BHP Billiton (BHP) poised to take $1 billion stake in Potash Corp. (T.POT): Scotia Capital

Peter Kennedy Peter Kennedy, Stockhouse
0 Comments| April 16, 2014

Speculation is heating up that BHP Billiton Ltd. (NYSE: BHP, Stock Forum) may take another run at Potash Corp. (TSX: T.POT, Stock Forum) (NYSE: POT, Stock Forum), a move that may be driven by the development of the world’s largest potash mine in Saskatchewan, a new report says.

One scenario being mentioned is the possibility that BHP could take a 3% equity stake in Potash Corp., the world’s leading producer, for about $1 billion. (more about that later).

Four years ago, BHP Billiton withdrew a $38.6 billion takeover bid for Potash Corp. after the Canadian government ruled that a takeover would not offer a “net benefit” to Canada, a key test that was required under the Investment Canada Act.

However, one of the reasons cited for a possible new bid is the shifting landscape in Saskatchewan, where BHP is moving ahead with construction of the Jansen project.

BHP says Jansen is in the feasibility stage and has the potential to be both the world’s premier potash mine and a platform for a significant and scalable potash business for BHP Billiton.

In a research note, analysts at Scotia Capital said BHP is seeking a partner for the 10 million-tonne Jansen project to potentially sell down 40%. “We think Potash is an optimal candidate to partner BHP at Jansen. Mosaic Co. (NYSE: MOS, Stock Forum) is also interesting.’’

Scotia says a Jansen joint venture with Potash would offer BHP several benefits, including:
  • A well-capitalized Canadian partner.
  • Potash mine experience.
  • Market and customer experience.
  • Strong influence with the Saskatchewan government
  • A clearer path to BHP to eventually becoming the world’s number one in potash within a decade, assuming a Potash Corp payment for its Jansen stake instead of cash.

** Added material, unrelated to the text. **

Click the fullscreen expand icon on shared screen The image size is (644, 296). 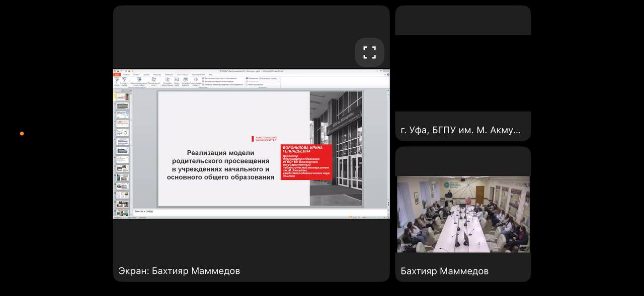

Scotia says a Jansen joint venture with BHP would offer Potash Corp. several benefits, including:
  • The elimination of the Jansen overhang, through a mutual agreement to defer the capacity until it is needed;
  • Conceptually higher realized prices across Potash’s entire system, including its equity interests;
  • Shareholder value creation through the use of Jansen capital expendituresto minimize Potash taxes and/or royalties.

“Some shareholders will correctly criticize such a thesis by pointing out that Potash Corp. has spent billions on temporarily unnecessary capacity, and, therefore, spending on Jansen would be “more of the same,’ or possibly even a ransom payment to BHP,’’ said Scotia analyst Ben Isaacson.

“While both points are fair, if long-term value creation is what we seek, then transferring Jansen into Potash Corp.’s managed hands could be in the best interests of committed Potash Corp shareholders,’’ he said.

Isaacson went on to say that to compensate BHP for (1) the interest in the $2 billion already spent on Jansen, and (2) the agreement to defer Jansen’s tonnes until they are actually needed, he thinks Potash Corp would need to give BHP an equity interest in Potash Corp. Why?

Icaacson said that if BHP were to agree to defer Jansen, he believes it would want to participate in any recovery of the potash market. If we take 40% of the $2 billion spent, and generously add a premium, Potash Corp. could give BHP a 3% equity stake in the company – for about $1 billion.

“Some could argue that BHP holding a 3% stake in Potash Corp would prevent other acquirers from making a move,’’ the Scotia analyst wrote. “We don’t think this would be the case for such a small position.’’

According to Scotia, the alternative could be that BHP partners with the Chinese or India, leaving former Soviet Union producers to move aggressively into all other regions of the world, and potentially destroying Canpotex market share. 

Canpotex is the global marketing arm for Saskatchewan potash production, and is owned by the Mosiac Co., Agrium Inc. (TSX: T.AGU, Stock Forum), and Potash Corp.

Potash Corp. shares were up 0.43% to $38.46 Wednesday, leaving a market cap of $32.8 billion, based on 856.6 million shares outstanding. The 52-week range is $45.13 and $29.67.